Pencils with erasers make better desk top drum sticks than those without.

scr4 03-30-2016 01:15 PM

Quote:

Originally Posted by Ludovic (Post 19220343)
I've found something similar, that pencil erasers do not actually erase these days. Far from being degraded, they are some sort of ultrahard rubber that builds up a layer of graphite on its tip and then smears it all over the paper.

It's an engineering conundrum. An eraser on the end of the pencil needs to be same (or similar) diameter as the pencil itself, and short enough that it won't break off when you use it. So the size of the eraser is severely limited. If you use a soft eraser, it will erase well, but it'll be used up or broken off long before the pencil is used up. If you use a very hard eraser, it won't erase very well.

I grew up in Japan, and pencils there don't have erasers either. I still carry a good eraser rather (and have several at home and office) than put up with the poor quality one on American pencils.

Mangetout 03-30-2016 01:18 PM

Quote:

Originally Posted by Ludovic (Post 19220343)
I've found something similar, that pencil erasers do not actually erase these days.

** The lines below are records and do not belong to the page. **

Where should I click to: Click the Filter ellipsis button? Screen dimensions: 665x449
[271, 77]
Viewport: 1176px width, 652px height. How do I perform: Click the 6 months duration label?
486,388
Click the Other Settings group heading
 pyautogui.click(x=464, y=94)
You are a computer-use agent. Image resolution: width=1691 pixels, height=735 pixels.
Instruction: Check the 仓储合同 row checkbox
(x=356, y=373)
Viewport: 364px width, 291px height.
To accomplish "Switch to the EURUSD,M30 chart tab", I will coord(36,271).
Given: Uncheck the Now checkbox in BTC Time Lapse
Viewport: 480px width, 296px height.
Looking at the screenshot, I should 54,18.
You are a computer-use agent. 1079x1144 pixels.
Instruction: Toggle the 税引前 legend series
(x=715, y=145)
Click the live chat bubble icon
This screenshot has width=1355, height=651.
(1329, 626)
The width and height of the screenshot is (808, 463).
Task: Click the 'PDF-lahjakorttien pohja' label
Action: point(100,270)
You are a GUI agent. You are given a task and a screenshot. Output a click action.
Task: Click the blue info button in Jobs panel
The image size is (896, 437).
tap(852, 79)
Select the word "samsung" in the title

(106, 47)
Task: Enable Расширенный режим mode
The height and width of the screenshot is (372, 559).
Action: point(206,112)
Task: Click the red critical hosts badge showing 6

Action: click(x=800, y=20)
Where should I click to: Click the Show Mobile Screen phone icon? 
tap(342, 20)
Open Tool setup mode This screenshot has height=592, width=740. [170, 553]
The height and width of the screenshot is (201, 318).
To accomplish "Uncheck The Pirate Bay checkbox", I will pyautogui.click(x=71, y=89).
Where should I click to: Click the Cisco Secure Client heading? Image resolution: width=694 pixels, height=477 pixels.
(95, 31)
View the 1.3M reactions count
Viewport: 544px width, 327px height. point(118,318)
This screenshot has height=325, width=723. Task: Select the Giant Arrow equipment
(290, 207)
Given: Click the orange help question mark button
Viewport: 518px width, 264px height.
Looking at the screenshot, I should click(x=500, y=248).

Far from being degraded, they are some sort of ultrahard rubber that builds up a layer of graphite on its tip and then smears it all over the paper.

I think that might be what jtur88 actually meant by 'degrade' - the rubber dries out or continues curing after manufacture, or something.

jtur88 03-30-2016 01:30 PM

Before I buy a box of a dozen pencils, now, I open the box and test the eraser for freshness before I buy. Good ones usually perform fairly decently.

An interesting factoid about Rubber. When the material from the tropical tree came back to England as a curiosity, no useful purpose was found for it except to "rub out" pencil marks, so it was called Rubber -- and still is.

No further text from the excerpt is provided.